The Manhattan Institute for Policy Research has been shaping the debate on what to do with post-industrial cities for the past 30 years by developing and disseminating new ideas that create economic choices and foster personal responsibility. The research of the Manhattan Institute has helped lead to the rebirth and prosperity of many cities in the United States, most notably New York City in the 1990s under Mayor Rudy Giuliani, who embraced the Institute’s ideas with open arms. Most recently, the Manhattan Institute has set its sights on addressing the economic and civic problems facing Detroit. Starting with six articles dealing with post-bankruptcy Detroit and concluding with a live-streaming event, the Manhattan Institute has offered valuable policy recommendations for the troubled Motor City.
“Detroit: The Next American City of Opportunity” features Michigan’s Governor Rick Snyder and the Motor City’s Emergency Manager Kevyn Orr. The two discussed what may come next for the city as it deals with budget shortfalls, failing infrastructure, and a declining population. Although the media and people living outside the area paint a bleak picture of Detroit, the two men are confident that the city is on the upswing despite its current financial woes.
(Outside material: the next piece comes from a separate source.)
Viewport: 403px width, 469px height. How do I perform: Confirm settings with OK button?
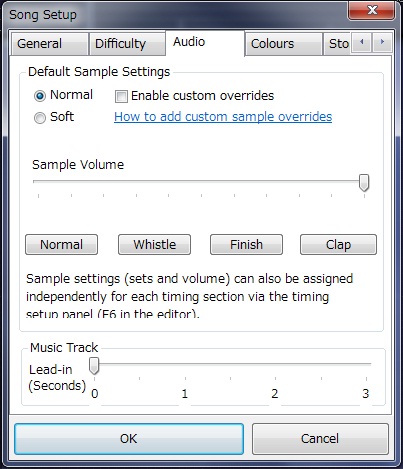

Mr. Orr believes that the city is already experiencing a renaissance citing nearly $6 billion in new investments over the last several years, 97% of downtown work spaces being leased, and at least four new infrastructure projects that will be started in the coming year.
Despite growing optimism for future success in Detroit, there is still much to be done in the city. As the governor described, filing for bankruptcy is not just about “restructuring balance sheets,” but a chance to provide the best goods and services to the people of the city. In order to enact the changes the city needs, both men agreed that policy must be changed at all levels of government, not only for the success of Detroit but for the countless other cities across the nation that are similiar situations. The change needs to start at the municipal level where citizens can see a direct return on their tax investment based on the quality of the services they receive. Trash needs to be picked up regularly, grass needs to be cut, and other minor things that people do not usually think about but still help to create pride in a community need to be accomplished. Citizens need to begin to take their own initiative to help their community grow.
Detroit’s education system also needs to be overhauled. Currently, there are 15 failing schools within the city, and many believe there is no way to reverse this cycle of endemic failure. The governor believes that by providing a choice in schools can help slow the trend. He even drew on the micro-enterprise training that starts in kindergarten and the tech training for middle school students as good starting points for future programs.
Moving forward the governor insists that the state should be a partner with the Motor City, but ultimately it’s not their responsibility to run the city--that has to fall on the citizens of Detroit.